Pembayaran Ganti Rugi Hewan Ternak Milik Warga Oleh PT. Poso Energy Di Aula Kantor Desa Tokilo, Pamona Tenggara pada Selasa (14/12)
POSOLINE.COM- Pihak perusahaan PT. Poso Energy menyelesaikan tuntutan warga, dengan ganti rugi hewan ternak yang mati, diduga akibat dampak luapan air Danau Poso.
Pihak perusahaan menganti rugi bagi total 110 ekor, 94 ekor Kerbau dan 16 ekor Sapi, warga Desa Tindoli dan Tokilo, Kecamatan Pamona Tenggara, Kabupaten Poso, Sulteng.
Pembayaran ganti rugi oleh PT. Poso Energy dilakukan di Aula Desa Tokilo, disaksikan pejabat Pemkab Poso, Mahmudin Djamal, selaku Asisten I dan Yusak Mentara, Asisten III dan Kades bersama bersama jajarannya, Selasa (14/12-21).

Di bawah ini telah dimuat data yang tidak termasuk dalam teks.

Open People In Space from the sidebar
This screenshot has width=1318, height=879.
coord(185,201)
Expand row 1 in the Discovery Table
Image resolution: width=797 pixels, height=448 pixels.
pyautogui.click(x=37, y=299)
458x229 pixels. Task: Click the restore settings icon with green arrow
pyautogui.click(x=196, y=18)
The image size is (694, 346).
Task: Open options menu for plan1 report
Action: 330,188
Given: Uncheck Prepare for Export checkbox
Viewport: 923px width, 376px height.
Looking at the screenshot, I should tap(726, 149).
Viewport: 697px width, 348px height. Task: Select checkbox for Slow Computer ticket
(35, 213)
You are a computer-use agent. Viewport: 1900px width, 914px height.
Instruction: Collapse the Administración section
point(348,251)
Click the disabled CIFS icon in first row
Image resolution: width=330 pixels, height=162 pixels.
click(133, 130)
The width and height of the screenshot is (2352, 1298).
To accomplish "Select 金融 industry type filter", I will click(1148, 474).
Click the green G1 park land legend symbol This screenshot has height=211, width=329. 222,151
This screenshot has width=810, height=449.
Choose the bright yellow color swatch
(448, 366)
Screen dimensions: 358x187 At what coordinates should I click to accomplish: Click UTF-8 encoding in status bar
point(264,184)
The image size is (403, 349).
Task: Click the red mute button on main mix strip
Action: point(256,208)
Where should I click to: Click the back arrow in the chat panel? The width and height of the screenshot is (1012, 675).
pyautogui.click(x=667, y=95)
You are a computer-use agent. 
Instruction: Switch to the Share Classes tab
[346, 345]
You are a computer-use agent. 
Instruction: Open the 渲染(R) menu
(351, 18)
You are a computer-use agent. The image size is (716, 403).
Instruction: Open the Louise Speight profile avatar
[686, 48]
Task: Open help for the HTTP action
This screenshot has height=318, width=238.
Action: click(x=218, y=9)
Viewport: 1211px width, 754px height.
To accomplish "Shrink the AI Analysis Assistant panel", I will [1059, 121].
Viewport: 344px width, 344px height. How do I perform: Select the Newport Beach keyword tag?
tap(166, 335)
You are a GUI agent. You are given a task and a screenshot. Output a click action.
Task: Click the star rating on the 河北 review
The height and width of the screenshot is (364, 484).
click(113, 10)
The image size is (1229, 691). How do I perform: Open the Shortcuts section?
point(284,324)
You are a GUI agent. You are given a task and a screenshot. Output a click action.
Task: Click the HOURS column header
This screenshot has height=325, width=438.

Sebelum dilakukan pembayaran, penandatanganan berita acara kesepakatan kedua belah pihak antara warga dan perusahaan.
Disepakati angka nominal ganti rugi seperti Induk kerbau Rp. 6.juta, dewasa Rp. 5 juta dan anak kerbau, Rp. 3,5 juta, sementara untuk harga induk sapi senilai Rp. 5 juta dan anak Sapi Rp. 2,5 juta.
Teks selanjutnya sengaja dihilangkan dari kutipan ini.